Rogue bankers blight Govt’s empowerment project

ENTERPRENEUR Dr Nigel Chanakira believes that irresponsible individuals and poor macro-economic conditions have blighted Government efforts to create an enabling atmosphere for black businesses to thrive, especially in the financial services sector.

In a wide-ranging interview with The Sunday Mail Business last week, Dr Chanakira said Zimbabwe’s banking sector crisis was a sum total of poor corporate governance practices and successive years of economic decline through 2008.

Dr Chanakira – himself a trailblazing local investor in the banking sector after the liberalisation of the industry in the 1990s – said high non-performing loans, insider loans and failure to meet capital requirements have been a major drawback to the growth of indigenous banks.

Two bouts of banking sector crises that affected the industry during both the Zimbabwe-dollar era and during the subsistence of the multi-currency system, according to Dr Chanakira, where characterised by high non-performing loans, liquidity challenges and general economic slowdown.

It is believed that the 2003/2004 banking sector crisis changed the course and nature of the country’s banking sector post independence.

“Generally, though, my personal views straddling across the two banking crisis are that, one can point to macro-economic factors such as the challenging and volatile economic and political environments, hyperinflation.

“Then of course the impact of dollarisation, municipal debt cancellation by Government, and new capital levels, systemic risk, all which have occurred over the past two decades,” he said.

He added that bankers themselves were also to blame for poor adherence to known risk parameters as they were “found wanting in one, if not many, ways”.

The general economic slowdown that affected the local economy in the decade leading to 2009 did not only affect the financial services sector as it took a toll on other sectors of the economy as well.

But banks, Dr Chanakira said, are a mirror of the country’s economic performance.

“Where economic activity slows, savings will decline, liquidity tightens and borrowers default on loans and advances.

“We have seen some spectacular company collapses and closures taking down with them some banks.”

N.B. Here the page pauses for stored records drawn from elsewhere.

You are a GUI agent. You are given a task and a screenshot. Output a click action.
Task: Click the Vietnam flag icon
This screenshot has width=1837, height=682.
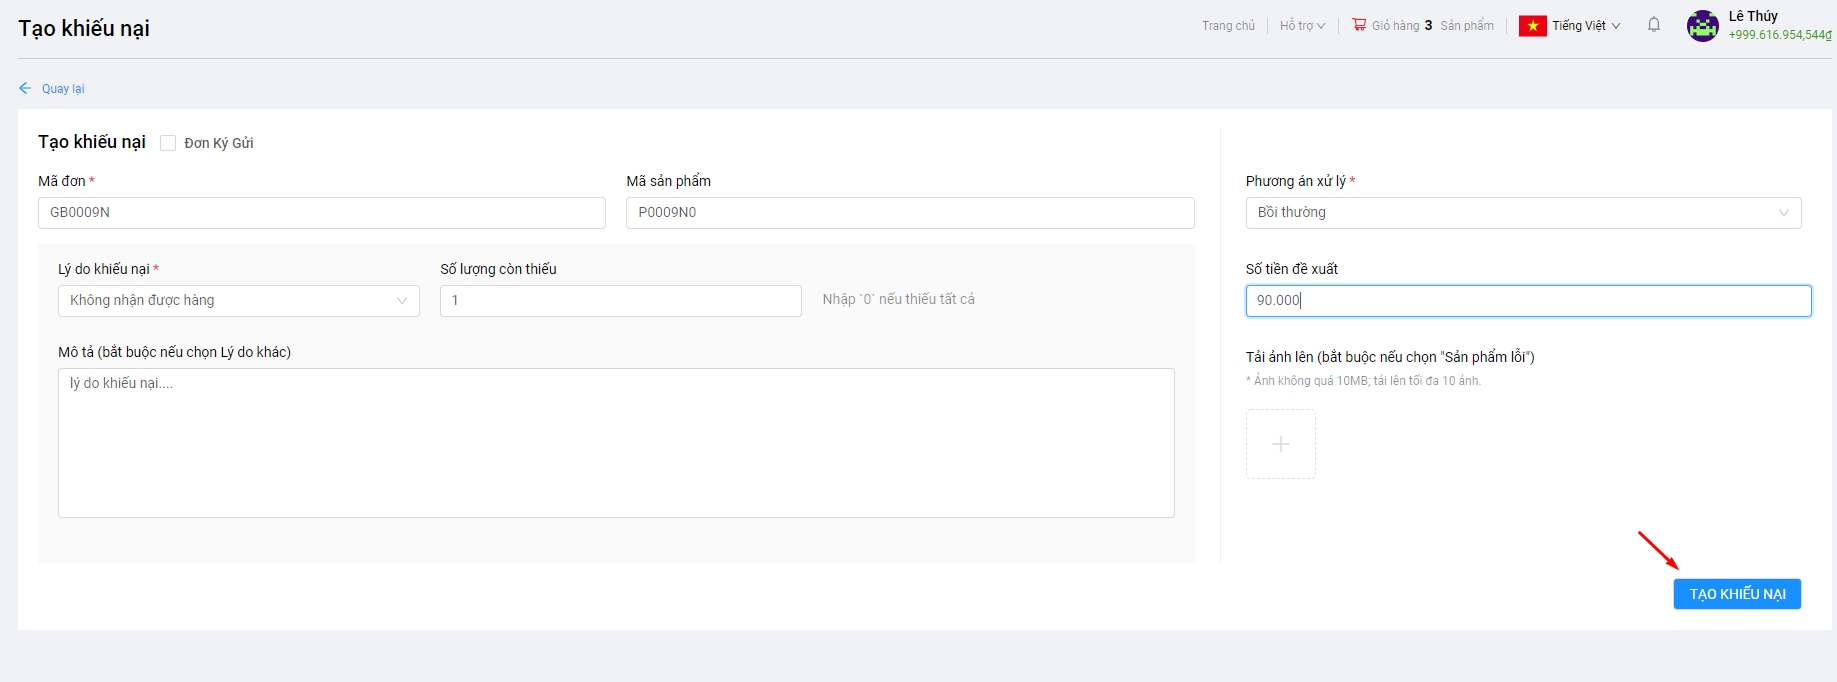pos(1532,26)
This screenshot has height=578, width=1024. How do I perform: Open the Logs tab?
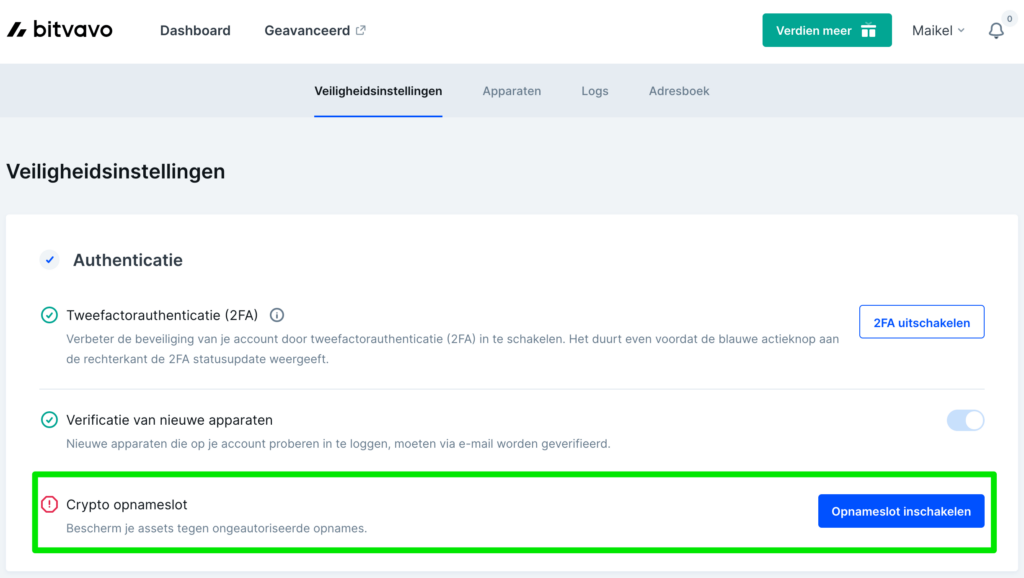coord(594,90)
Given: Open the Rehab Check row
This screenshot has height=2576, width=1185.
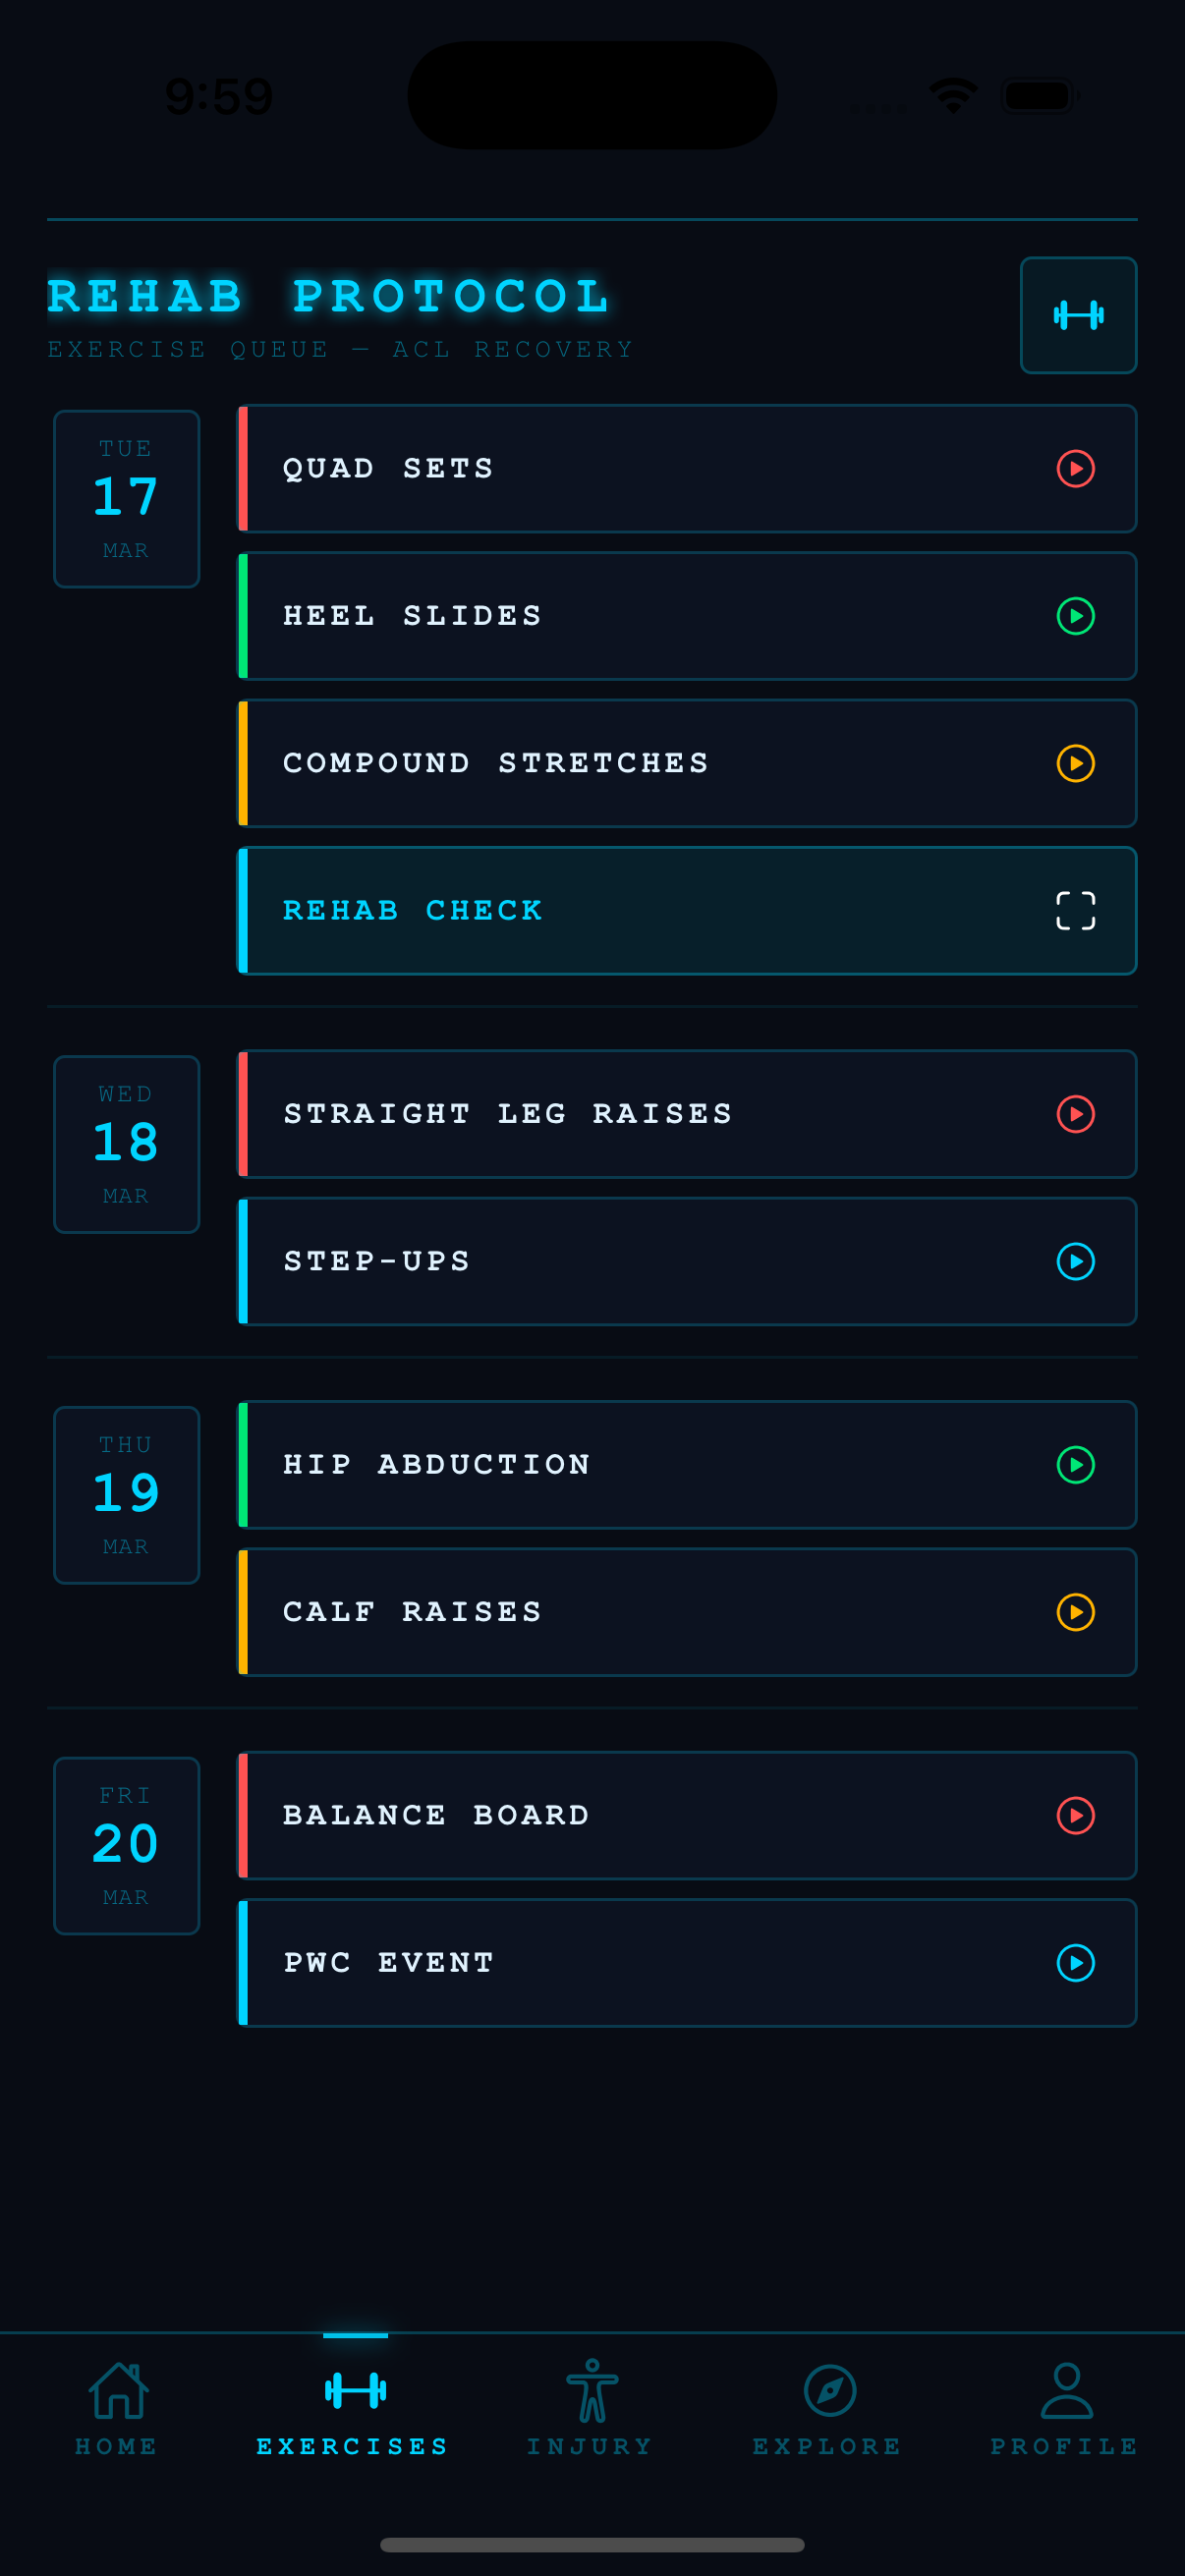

Indigenous banks mainly took root after the liberalisation of the financial services sector.

But the honeymoon period was not to last as most of them crumbled.

These include United Merchant Bank, Trust Bank, Barbican Bank, Royal Bank, CFX Bank, Time Bank and Kingdom Bank, which was later to be known as AfrAsia Bank Zimbabwe.

However, the businessman opines that this development is not peculiar to Zimbabwe as it is a global phenomenon prompted by new steep capital requirements, banking regulations and restrictions on control and ownership patterns of yesteryear that have caused the downfall of individual and family-owned banks.